▶ **Try it**
Collect the lines of the entries where "agent" shows up.

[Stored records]
══════════

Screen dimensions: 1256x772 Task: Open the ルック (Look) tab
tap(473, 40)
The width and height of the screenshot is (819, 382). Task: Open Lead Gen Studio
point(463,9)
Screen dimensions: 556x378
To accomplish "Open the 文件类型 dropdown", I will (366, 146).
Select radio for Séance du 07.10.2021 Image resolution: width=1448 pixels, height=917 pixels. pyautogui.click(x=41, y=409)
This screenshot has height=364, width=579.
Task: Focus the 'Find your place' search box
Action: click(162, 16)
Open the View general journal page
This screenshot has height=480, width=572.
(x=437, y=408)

══════════

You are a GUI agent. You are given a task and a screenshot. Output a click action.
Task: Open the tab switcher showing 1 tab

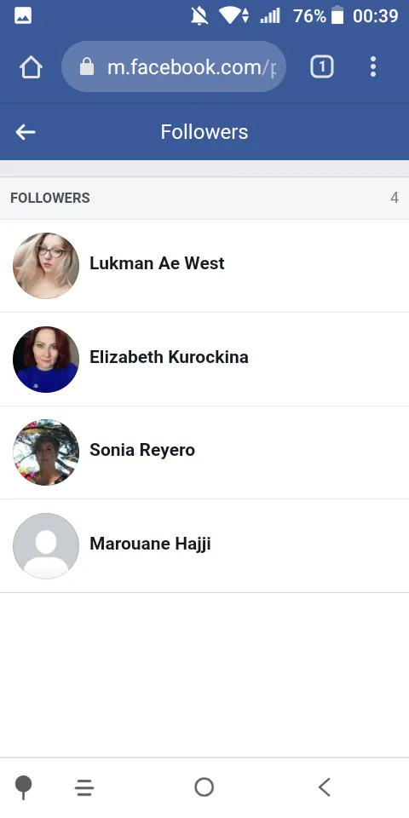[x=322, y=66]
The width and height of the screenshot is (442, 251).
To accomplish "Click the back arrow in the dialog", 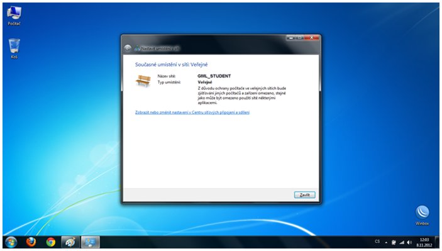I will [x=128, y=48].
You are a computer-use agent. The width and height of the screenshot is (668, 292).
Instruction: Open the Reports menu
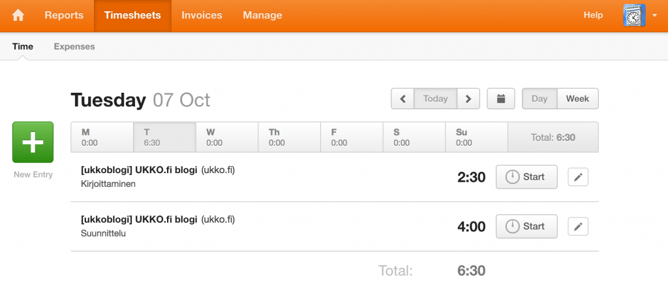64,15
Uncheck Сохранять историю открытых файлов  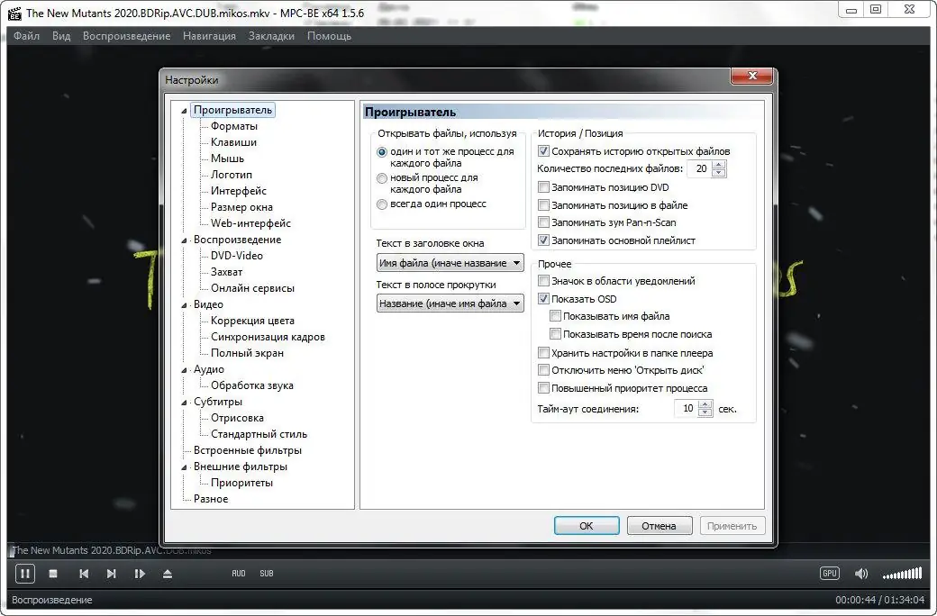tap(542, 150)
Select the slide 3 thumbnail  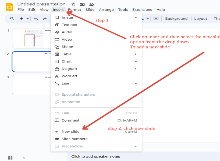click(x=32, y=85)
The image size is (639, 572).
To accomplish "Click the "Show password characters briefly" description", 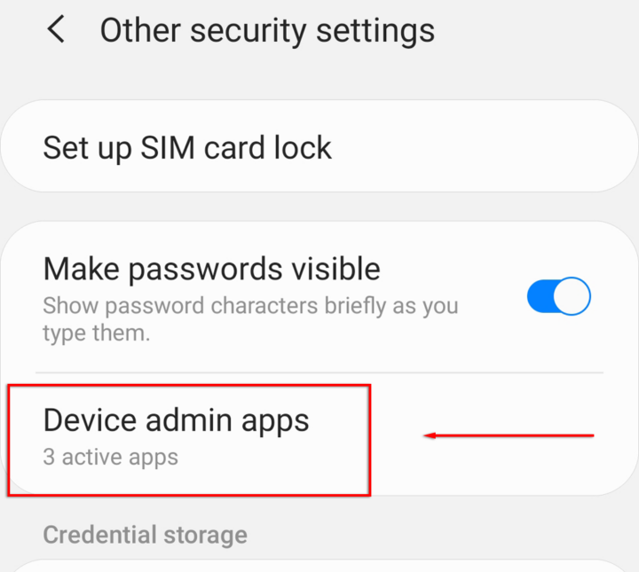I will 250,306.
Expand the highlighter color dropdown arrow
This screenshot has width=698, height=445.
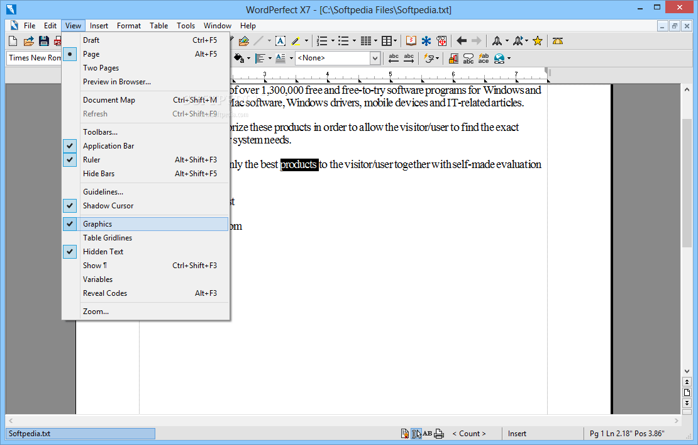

══════════

▶ **Result of this exercise**
You are a GUI agent. You are given a task and a screenshot. Output a click action.
You are a computer-use agent. The width and height of the screenshot is (668, 292).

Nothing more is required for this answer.